- _Supplied text_
2. The fact that a subpoena is not prayed for does not change this view, the defendants voluntarily appearing.
3. If such a case be taken into the circuit court under this general superintending jurisdiction given by the said second section, it is wrongly
taken. No jurisdiction exists there so to review the case. And no appeal lies to this Court from the action of the circuit court made under such circumstances to hear and determine the merits.
4. Where a case has been so taken, and the decision reversing the decree of the district court is in favor of the party taking it, this Court will reverse the judgment or decree of the court below and remand the suit with directions to dismiss it.
5. But in the present case, where, owing to the lapse of time, the party who had the decision of the circuit court (reversing that of the district court) against him would be prevented from having, as matter of right, a review of the case by the circuit court on an appeal properly taken under the eighth section, this Court thought it fitting to suggest that perhaps, on a proper application, the district court would grant a review of the decree that it had rendered, which review, if granted, would lay the foundation, in case of an adverse decision, as before upon the merits, for an appeal in proper form to the circuit court.

- _Given records_
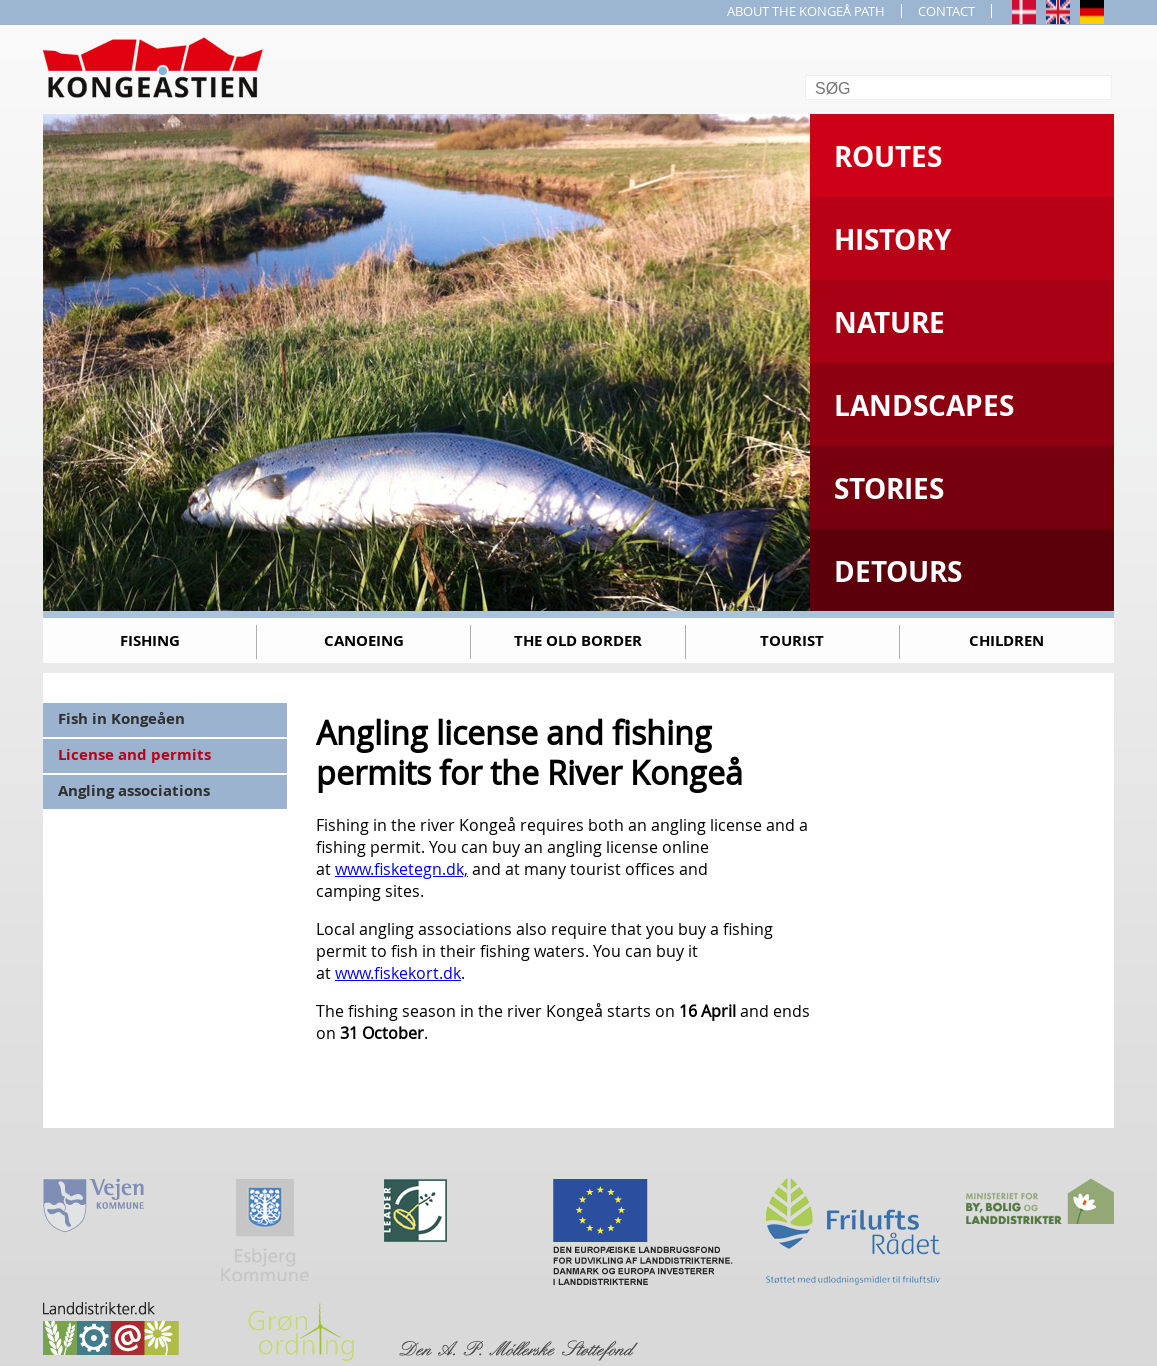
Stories (889, 488)
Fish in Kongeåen (121, 718)
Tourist (792, 640)
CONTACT (946, 11)
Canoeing (364, 640)
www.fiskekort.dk (398, 973)
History (892, 239)
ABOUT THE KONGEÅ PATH (806, 11)
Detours (898, 571)
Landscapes (924, 405)
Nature (889, 322)
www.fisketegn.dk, (401, 869)
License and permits (134, 754)
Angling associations (134, 790)
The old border (578, 640)
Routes (888, 156)
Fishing (150, 640)
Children (1006, 640)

- _What is needed_
Answer these from the legal text:
(a) What do the defendants do that keeps the lack of a prayer for a subpoena from changing the view?
(b) When a wrongly taken case is reversed and remanded, what directions does this Court give?
(c) Under which section would an appeal to the circuit court be properly taken?

- _Reply to the task_
(a) They appear voluntarily.
(b) Directions to dismiss the suit.
(c) The eighth section.